Hi
I have multiple json files stored in my ADLS2 and I want to create a table in which will directly read all the data from ADLS without mounting the files. When I create the table, i cannot select all the data How can i achieve this.
ADLS Path : /dwh/test/visit/visit_dt=2024-07-01
File1 : [{ "results": [ { "visit": { "id": "123456"} }, {"visit": { "id":"7890"}} ] }]
File2 : [{ "results": [ { "visit": { "id": "234567"} }, {"visit": { "id":"8901"}} ] }]
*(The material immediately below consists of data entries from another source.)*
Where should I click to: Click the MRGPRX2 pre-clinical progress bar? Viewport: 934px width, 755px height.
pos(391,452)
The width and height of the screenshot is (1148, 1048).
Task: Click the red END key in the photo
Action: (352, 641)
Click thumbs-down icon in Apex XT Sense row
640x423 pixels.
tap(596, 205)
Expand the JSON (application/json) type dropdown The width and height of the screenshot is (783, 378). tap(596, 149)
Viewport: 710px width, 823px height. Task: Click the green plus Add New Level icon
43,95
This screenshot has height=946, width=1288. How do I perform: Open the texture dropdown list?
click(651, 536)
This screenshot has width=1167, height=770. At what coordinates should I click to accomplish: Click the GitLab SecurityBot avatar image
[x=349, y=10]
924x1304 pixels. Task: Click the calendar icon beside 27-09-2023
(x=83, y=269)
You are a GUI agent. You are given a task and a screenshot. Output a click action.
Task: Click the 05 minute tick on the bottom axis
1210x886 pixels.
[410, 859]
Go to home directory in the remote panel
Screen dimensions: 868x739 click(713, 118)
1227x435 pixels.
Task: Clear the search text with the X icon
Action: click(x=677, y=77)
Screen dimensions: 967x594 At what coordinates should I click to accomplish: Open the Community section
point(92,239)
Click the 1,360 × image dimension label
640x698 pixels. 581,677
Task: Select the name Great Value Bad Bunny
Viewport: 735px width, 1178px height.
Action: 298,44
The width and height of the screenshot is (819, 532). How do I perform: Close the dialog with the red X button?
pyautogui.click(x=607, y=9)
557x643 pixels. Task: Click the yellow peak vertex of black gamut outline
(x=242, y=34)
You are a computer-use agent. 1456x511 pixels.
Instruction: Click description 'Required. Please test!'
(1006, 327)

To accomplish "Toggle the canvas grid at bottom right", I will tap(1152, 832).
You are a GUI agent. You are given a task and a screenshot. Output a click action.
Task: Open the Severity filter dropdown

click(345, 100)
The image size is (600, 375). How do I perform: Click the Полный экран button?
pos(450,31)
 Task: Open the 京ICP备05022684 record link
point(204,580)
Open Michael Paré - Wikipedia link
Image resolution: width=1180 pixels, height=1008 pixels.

File3 : [{ "results": [ { "visit": { "id": "345678"} }, {"visit": { "id":"9012"}} ] }]
Create table :
create table my_visits
(
results ARRAY<struct<visit: STRUCT<
id: STRING
>>>, visit_dt STRING
)
USING JSON
partition by (visit_dt)
options (
path='wdbss://dwh@devdatalake.dfs.core.windows.net/test/visit",
multiline = TRUE
);
When I select all the data from the table, I get only selected records
Query : select results.visit.id from my_visits;
Output:
["123456","7890"]
["234567","8901"]
["345678","9001"]
Query: select results[0].visit.id from my_visits;
Output:
123456
234567
345678
How can i get all the visit.id in a single rows from all the files.
Any help is appreciated.
Regards